Warum lege ich mich nicht einfach in den Schnee und schlafe für immer ein? Wenn Cailan die Wahrheit gesagt hat und ich für den Tod eines neunjährigen Mädchens verantwortlich bin, dann habe ich den Tod verdient. Doch Cailan will, dass ich lebe, er will mich jagen und ein Teil von mir will für ihn leben. Ihm die Chance auf Rache gewähren. Und ein anderer Teil, der weder Schuld noch Scham kennt, krallt sich am Leben fest. Weigert sich Cailan zu glauben.
Du bist nicht mehr diese Frau. Du bist ein neuer Mensch. Du hast mit deinem alten Leben bezahlt, was auch in der Vergangenheit passiert sein mag. Der Gedanke, an den ich nicht wirklich glauben kann, lullt mich ein. Wenn Cailan mich das nächste Mal findet, wird er mich töten? Immer wieder drehen sich meine Gedanken umeinander. Sünde. Tod. Läuterung. Leben. Cailan. Klara. Anuva.

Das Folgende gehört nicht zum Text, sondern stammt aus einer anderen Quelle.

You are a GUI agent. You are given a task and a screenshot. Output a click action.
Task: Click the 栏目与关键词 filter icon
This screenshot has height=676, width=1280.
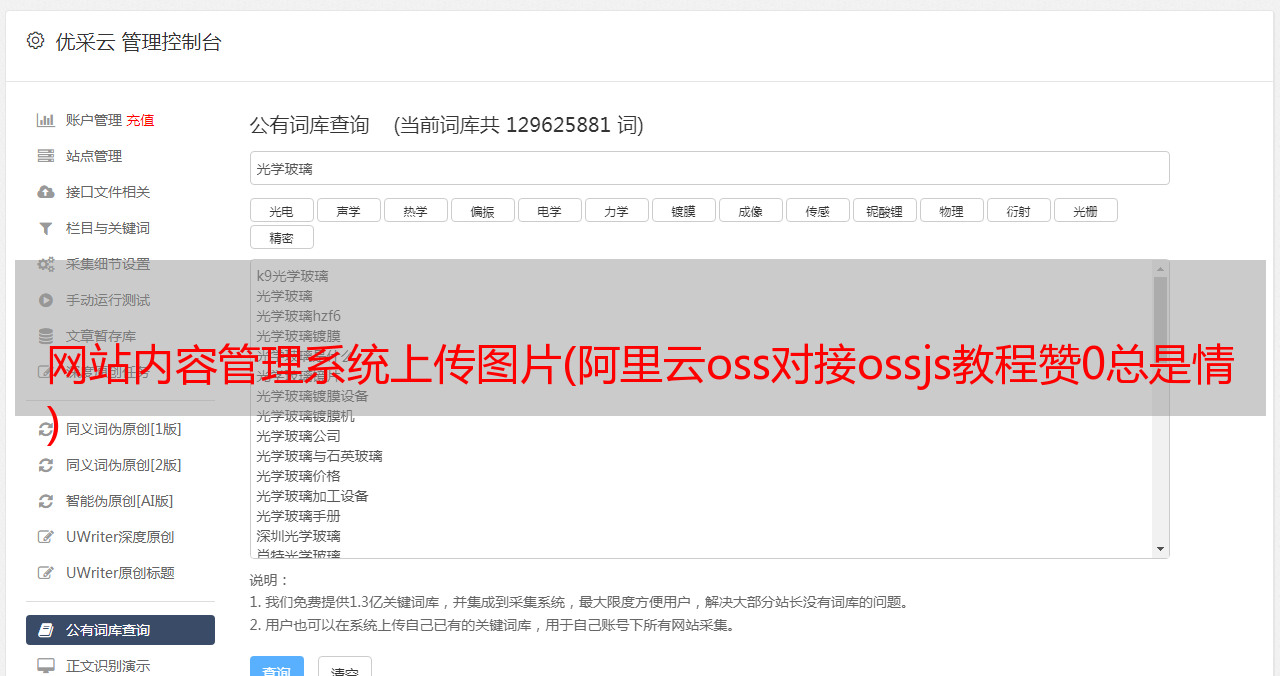[46, 228]
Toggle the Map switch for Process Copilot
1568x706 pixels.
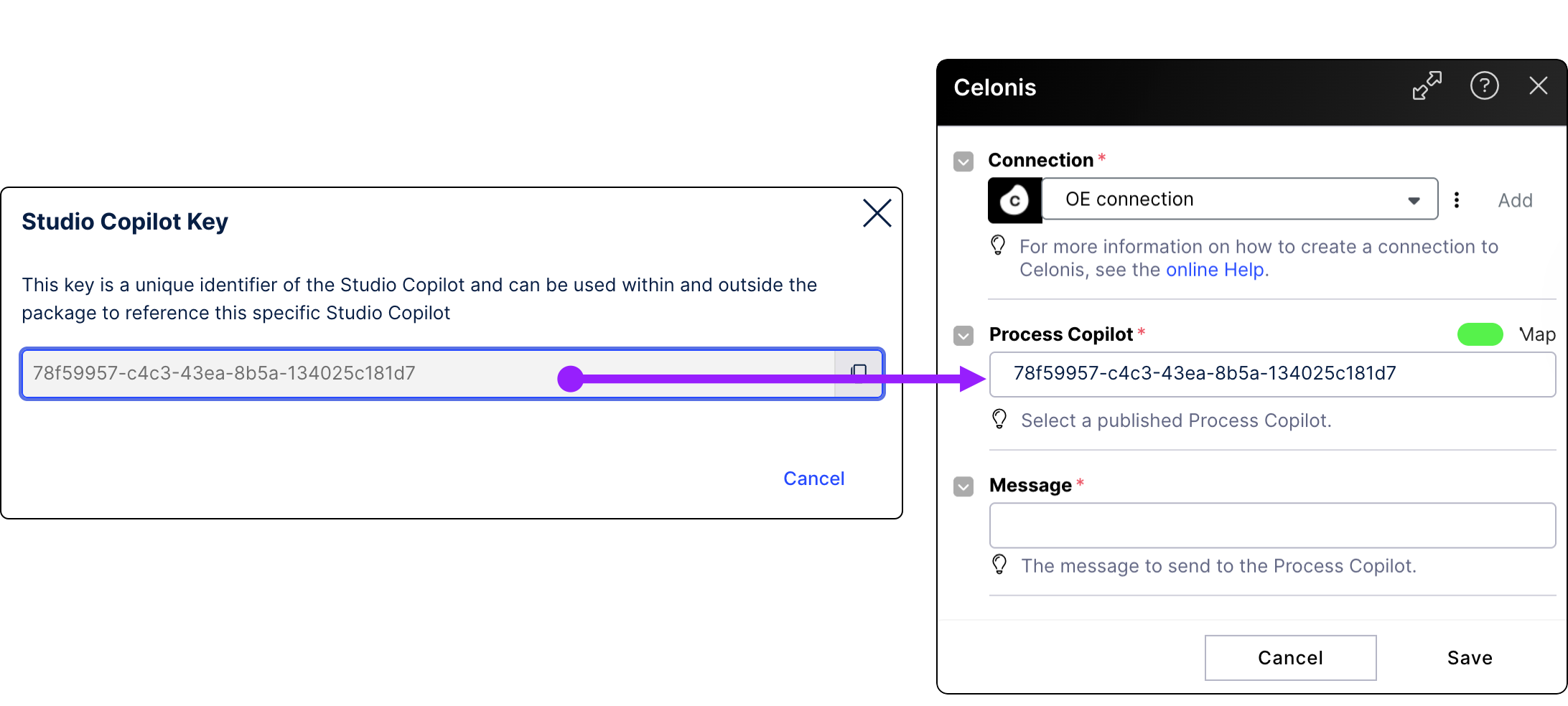pyautogui.click(x=1480, y=334)
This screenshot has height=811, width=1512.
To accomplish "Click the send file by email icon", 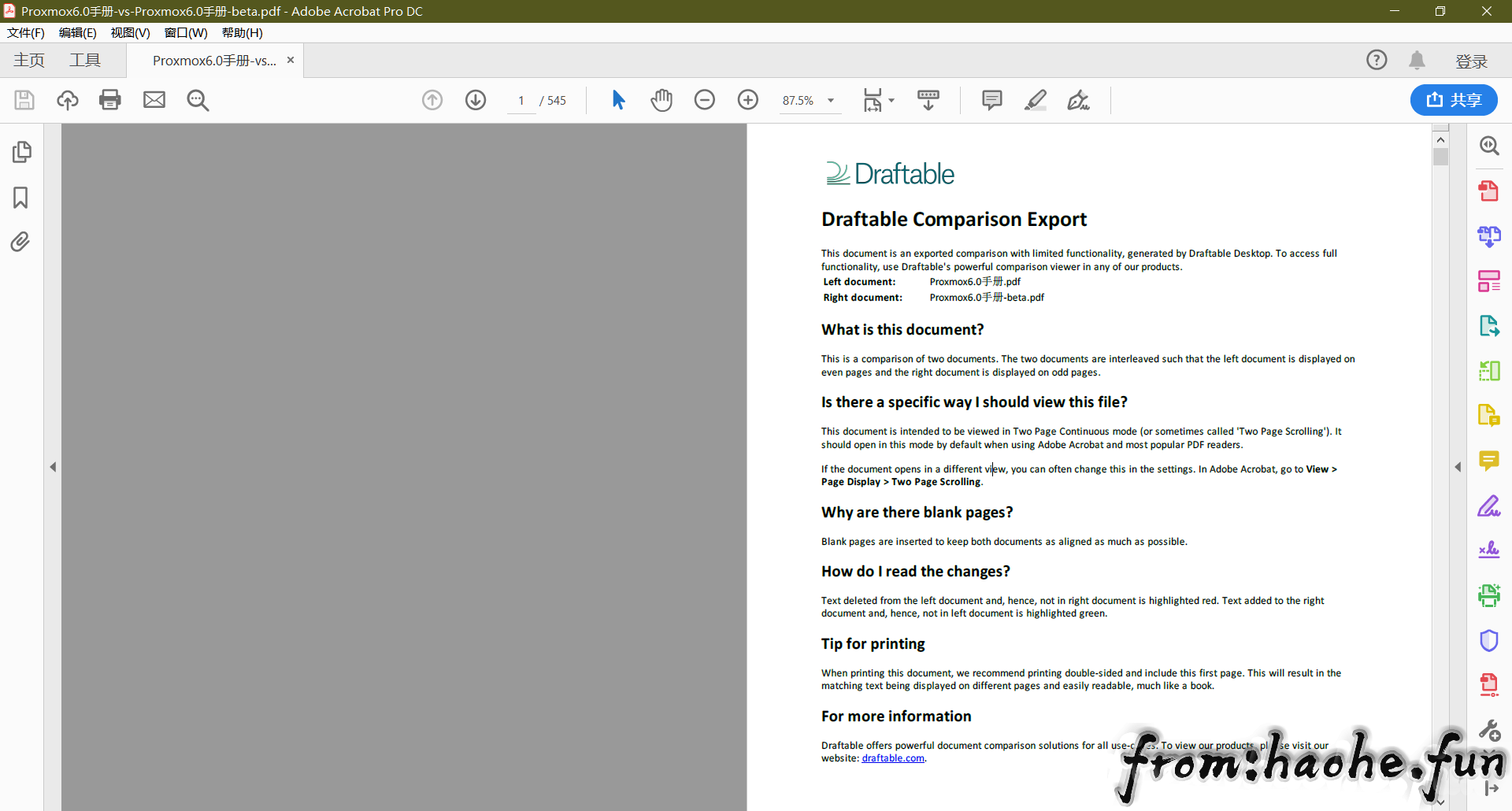I will pos(154,100).
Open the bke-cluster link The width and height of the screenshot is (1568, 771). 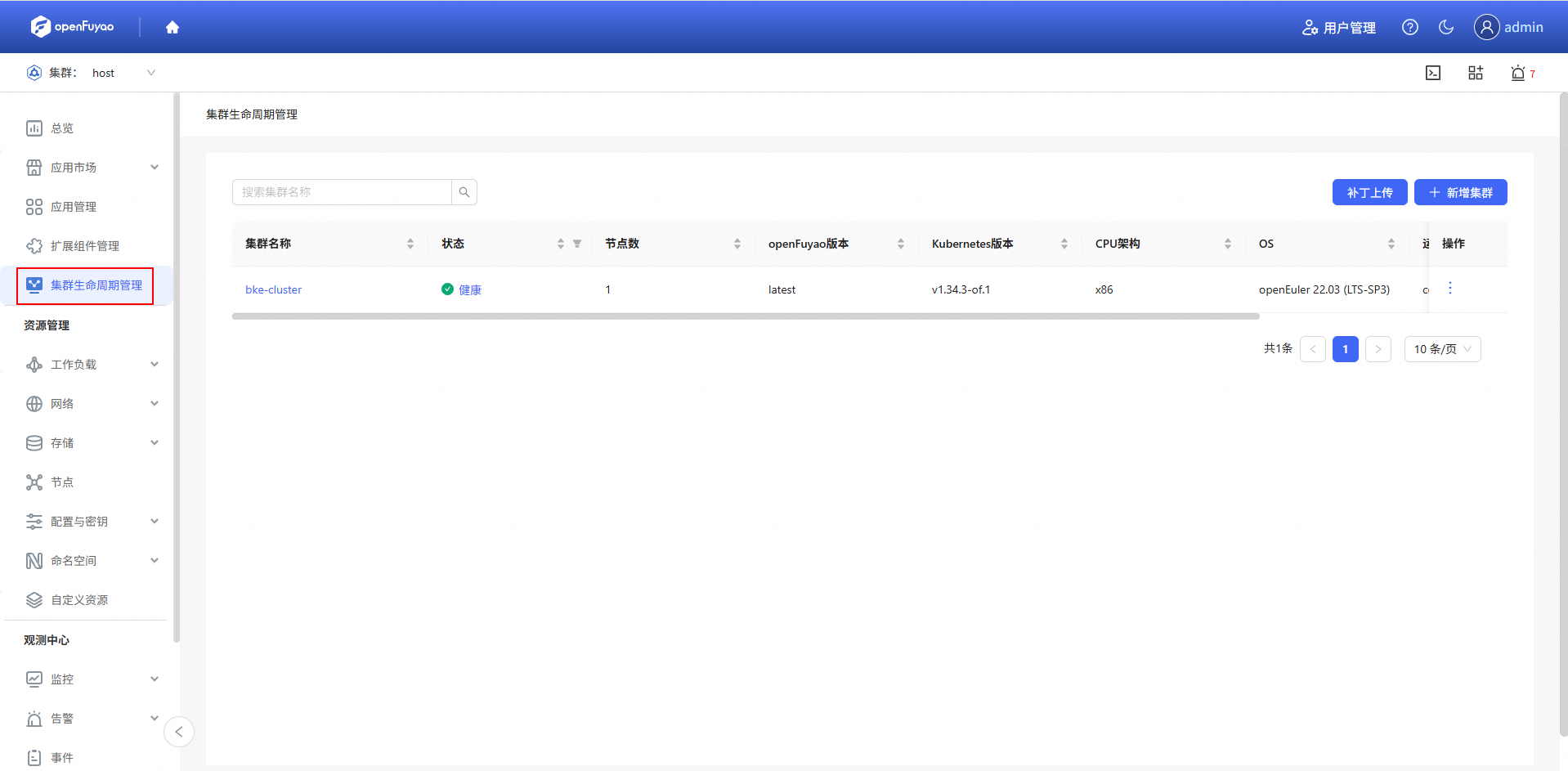[273, 289]
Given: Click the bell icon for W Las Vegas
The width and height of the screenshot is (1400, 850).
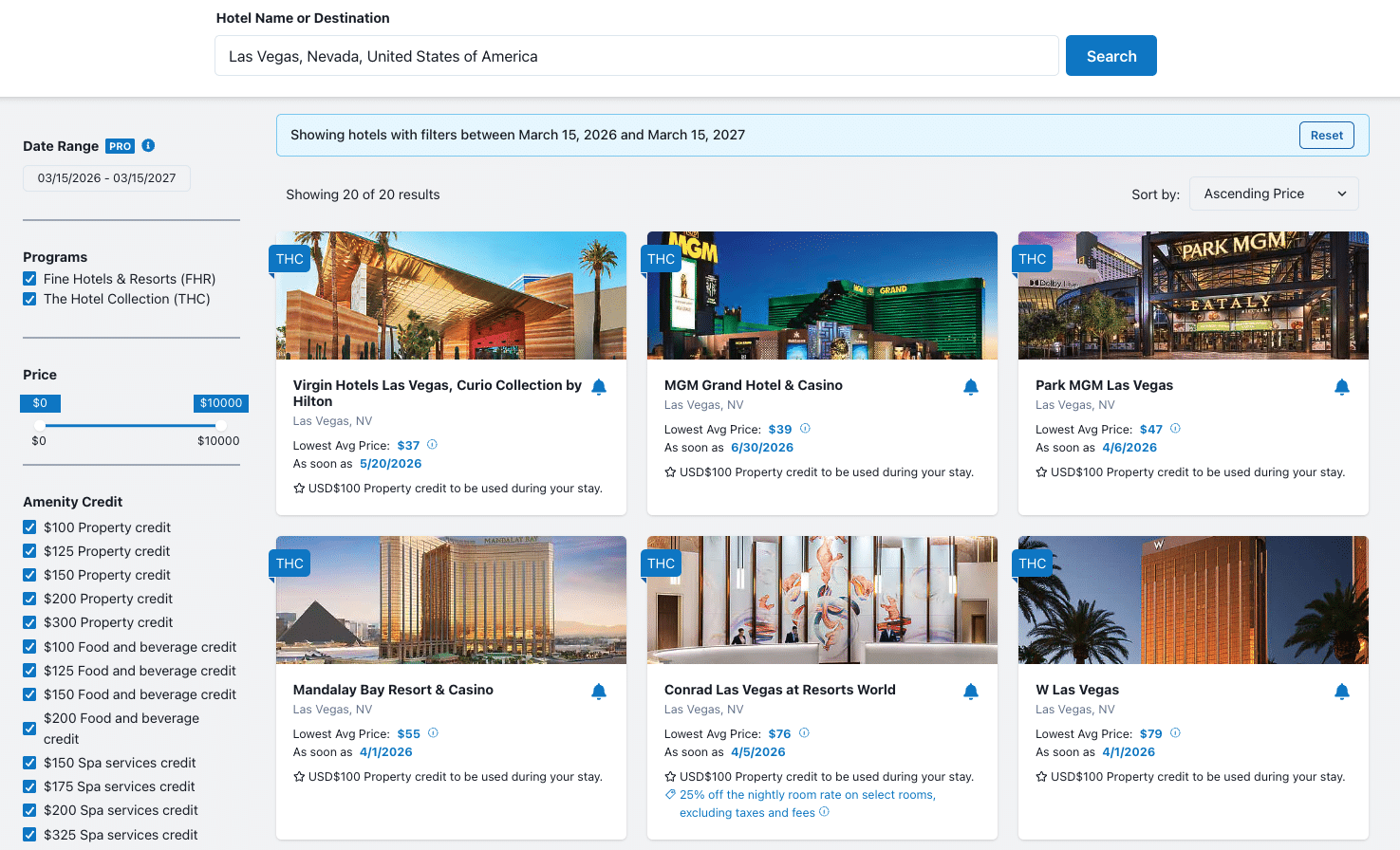Looking at the screenshot, I should point(1341,692).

Die Sonne sinkt immer tiefer. Es wird Abend und ich setze immer noch einen Fuß vor den anderen, fixiere meinen Blick im Schnee. Doch dann verlässt meine Beine jede Kraft. Ich falle auf die Knie und richte voller Verzweiflung meinen Blick nach oben. Was suche ich dort? Was auch immer ich mir erhofft habe, ist es nicht das. Ich schnappe nach Luft, mein Herz schlägt schneller und ich glaube das erste Mal wahrhafte Schönheit zu sehen.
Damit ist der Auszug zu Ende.